New products, such as the M6-L lumbar artificial disc from Spinal Kinetics (Sunnyvale, California) and the Barricaid annulus repair device from Intrinsic Therapeutics (Woburn, Massachusetts), will be released across the three regions and will lead to an intensification of marketing and training efforts on the part of manufacturers to promote the efficacy of spinal nonfusion treatments, the report said.
"As more surgeons become familiar with long-term clinical data and receive training on the techniques, an increasing number will adopt spinal nonfusion treatments in their practice and concerns regarding long-term efficacy will recede," Vankessel said. "The release of new spinal nonfusion products will result in an influx of favorable clinical data and increased marketing of these new devices and technologies, fueling physician awareness and adoption."
Spinal Kinetics reported the implantation of the first patient with the company's M6-L artificial lumbar disc earlier this year. According to the company, the disc is an advanced-generation artificial disc designed to replace an intervertebral disc damaged by disc degeneration. The company said it is the only replacement disc that replicates the anatomic structure of a natural lumbar disc by incorporating an artificial nucleus and annulus. Together, the nucleus and annulus are designed to provide the same motion characteristics of a natural disc. The device's compressible polymer nucleus is designed to simulate the function of the native nucleus, while the surrounding multi-layer high tensile strength fiber annulus is intended to facilitate a controlled range of motion in multiple directions, Spinal Kinetics said (Medical Device Daily, Feb. 24, 2009).
In April Intrinsic Therapeutics received a CE mark for its Barricaid anular prosthesis for use in reconstructing soft tissues of the spine.
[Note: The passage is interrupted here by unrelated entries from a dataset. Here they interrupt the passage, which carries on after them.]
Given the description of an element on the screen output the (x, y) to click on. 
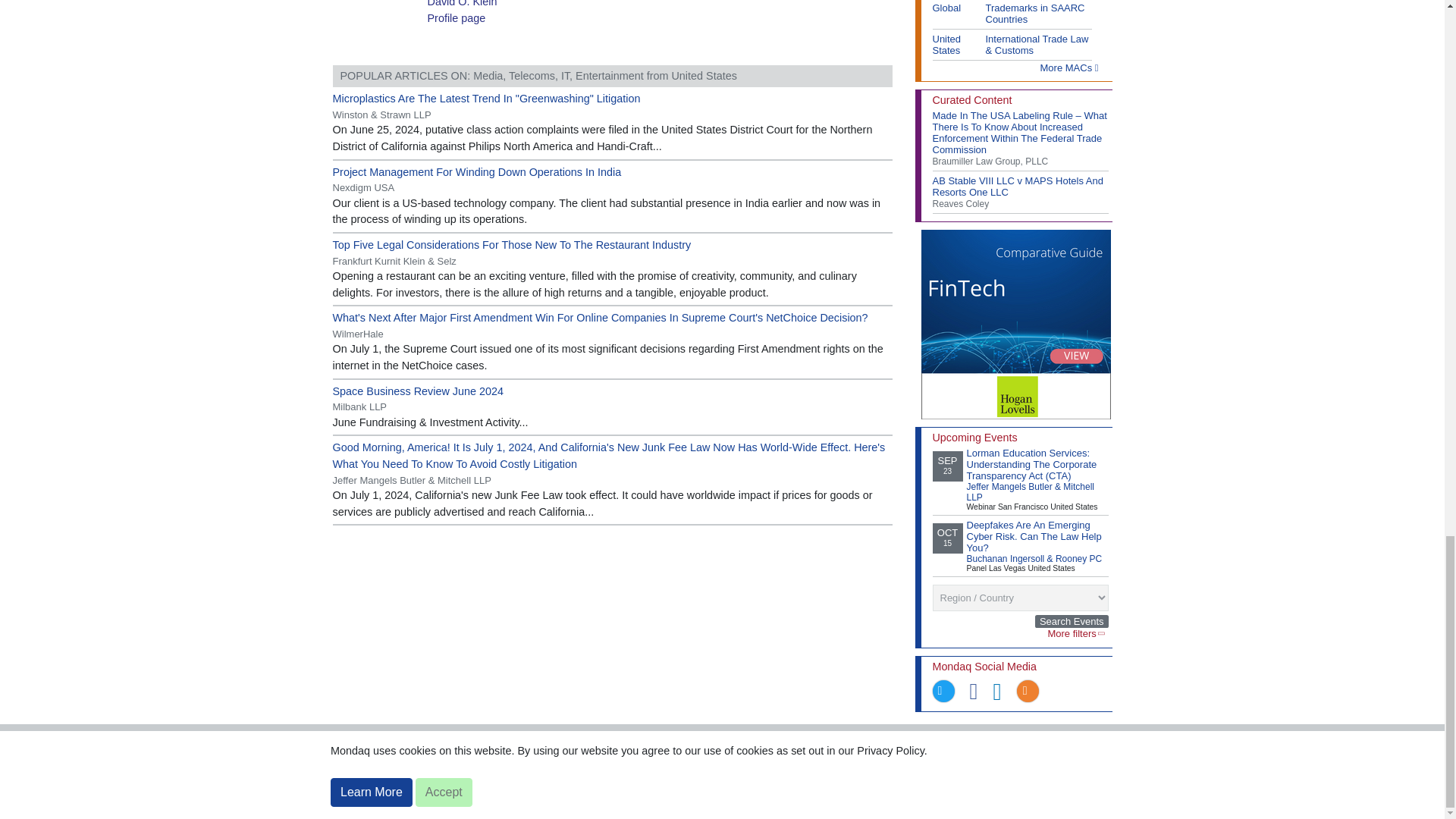
FinTech (1014, 324)
Search Events (1071, 621)
Given the description of an element on the screen output the (x, y) to click on. 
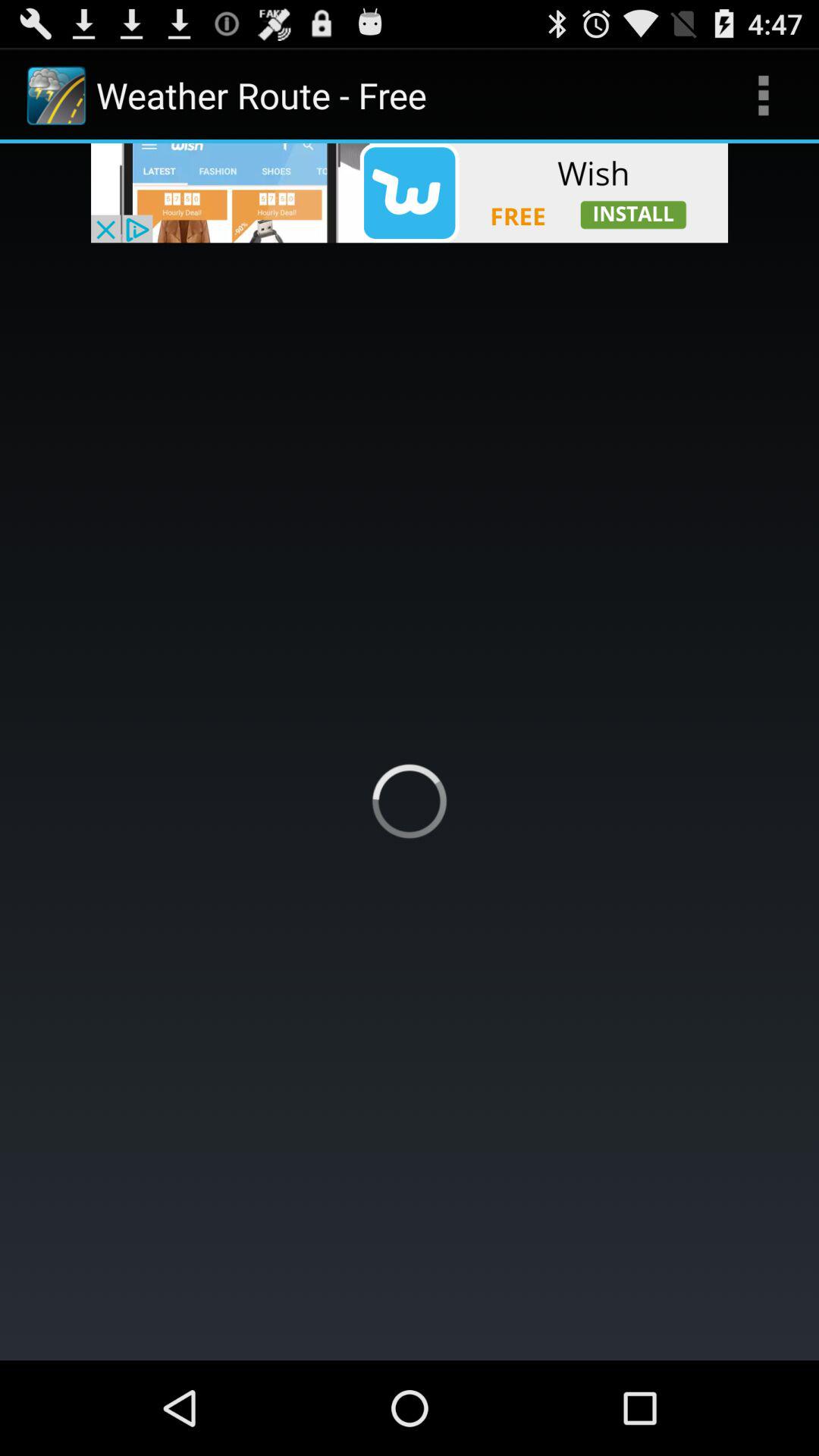
advertisement bar (409, 192)
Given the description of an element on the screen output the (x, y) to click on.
According to the company, the Barricaid is a partial disc prosthesis that enables surgeons to directly reconstruct the annulus of the intervertebral disc in patients with lumbar disc herniations and sciatica as part of a standard, minimal access discectomy procedure. Intrinsic noted that the device offers a new surgical strategy by reconstructing the annulus and anchoring it to the vertebral body for a more secure solution (MDD, April 23, 2009).
Interestingly, Vankessel said that in Europe, only the Spanish and Italian spinal nonfusion markets are expected to be negatively impacted by the global economic recession. "Both of these countries are hindered more severely by the negative economy because many hospital budgets were slashed to cut costs and some hospitals weren't even receiving their budgets until over halfway into the year," she said. This caused the hospitals to be very careful with high priced procedures, such as nonfusions, she said.
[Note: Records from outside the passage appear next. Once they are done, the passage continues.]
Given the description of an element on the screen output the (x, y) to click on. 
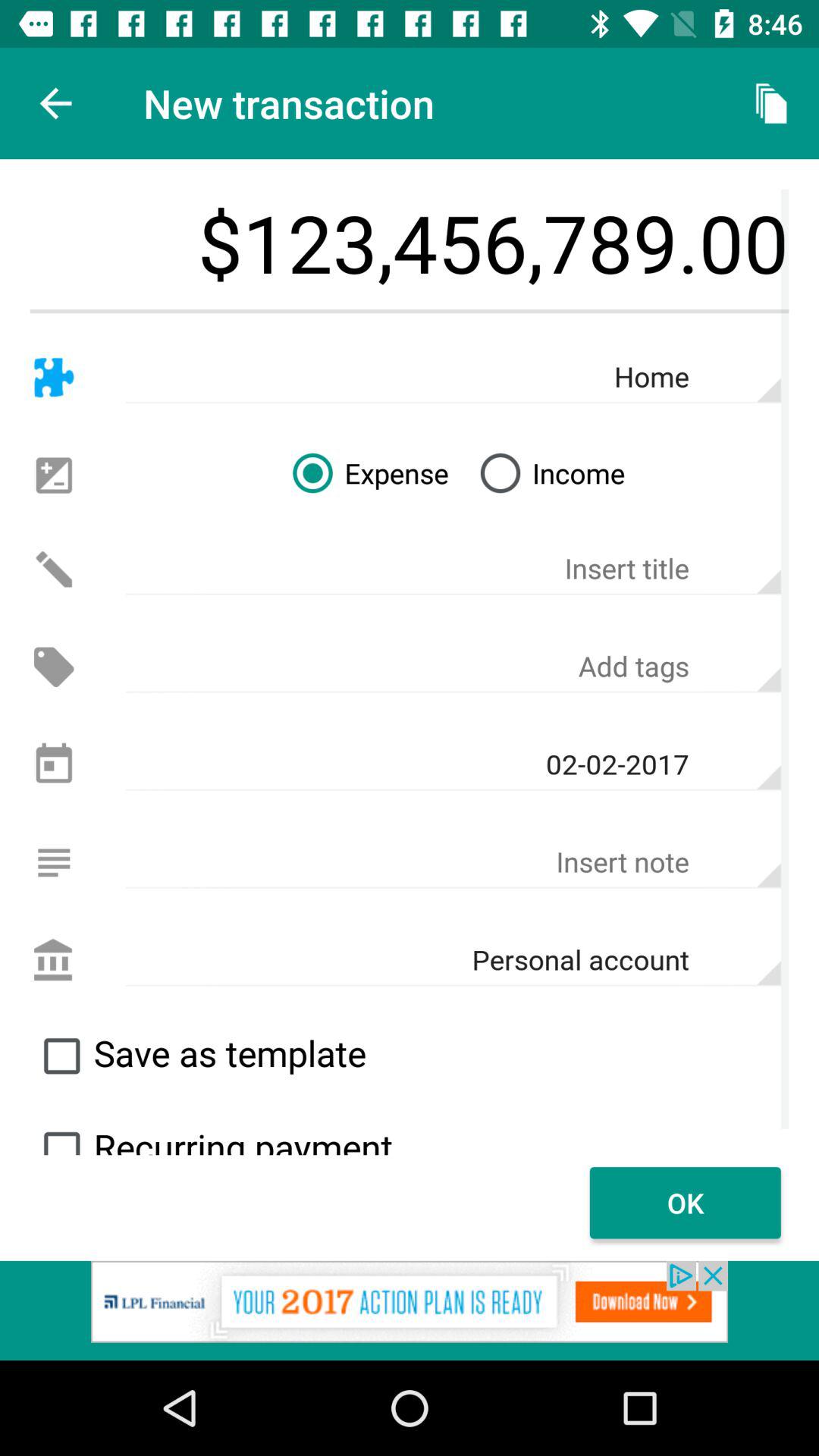
advertisement (409, 1310)
Given the description of an element on the screen output the (x, y) to click on. 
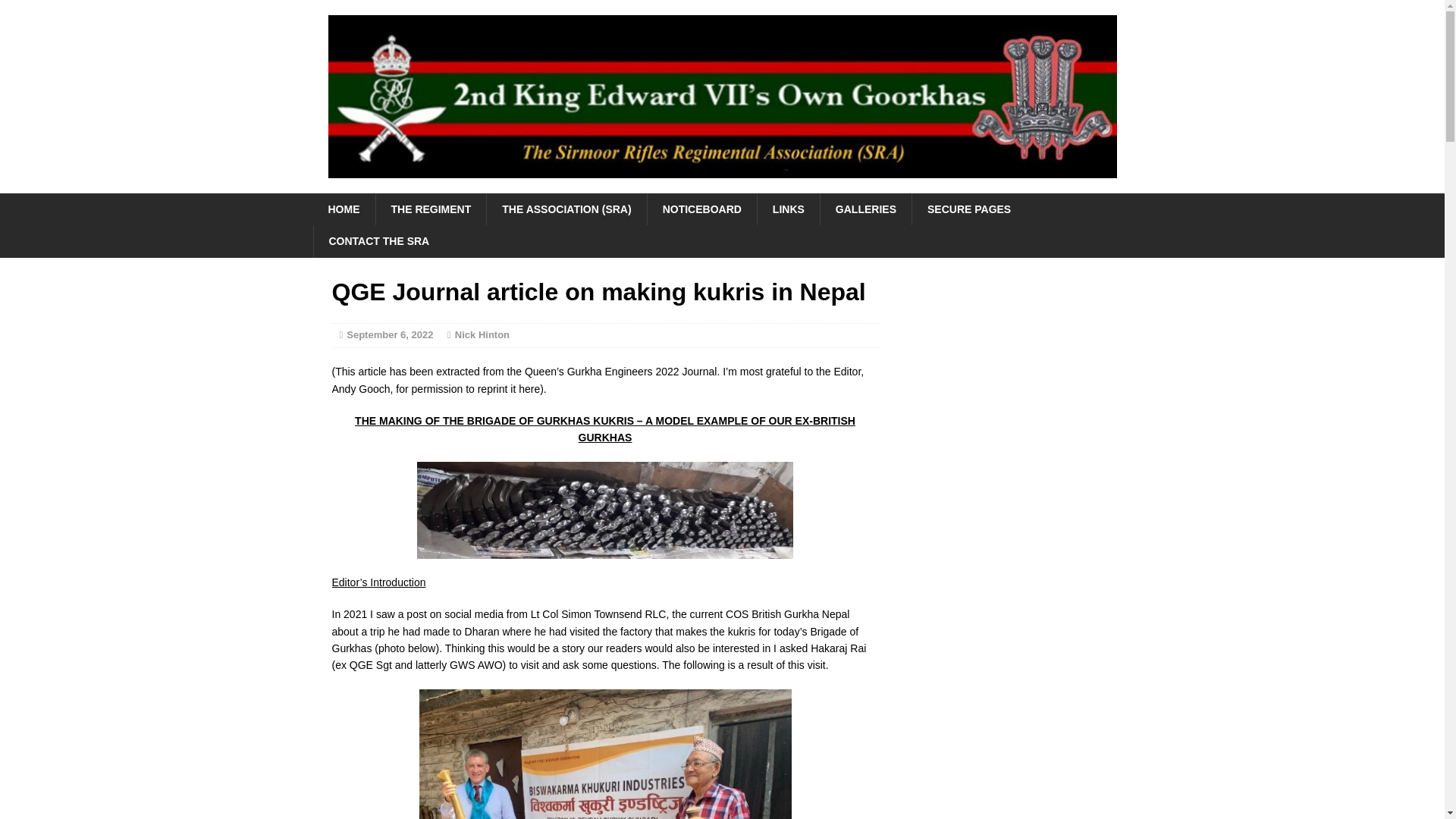
THE REGIMENT (430, 209)
HOME (343, 209)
Vankessel also noted that in the Asia Pacific, the Australian government stopped public reimbursement for both cervical and lumbar artificial discs in 2008. This caused an extremely large drop to procedures for these two segments in the country, she said.
MRG's Global Markets for Spinal Nonfusion Technologies 2009 report evaluates the performance of the spinal nonfusion technology market from 2007 to 2013 in the U.S., Europe and Asia Pacific. Each chapter includes an examination of artificial disc, dynamic stabilization, annulus repair, nuclear disc prosthesis, and facet arthroplasty procedures, as well as average selling prices and sales segmented by procedure. The report also contains an account of the drivers and limiters that will impact the market and analysis of the leading competitors.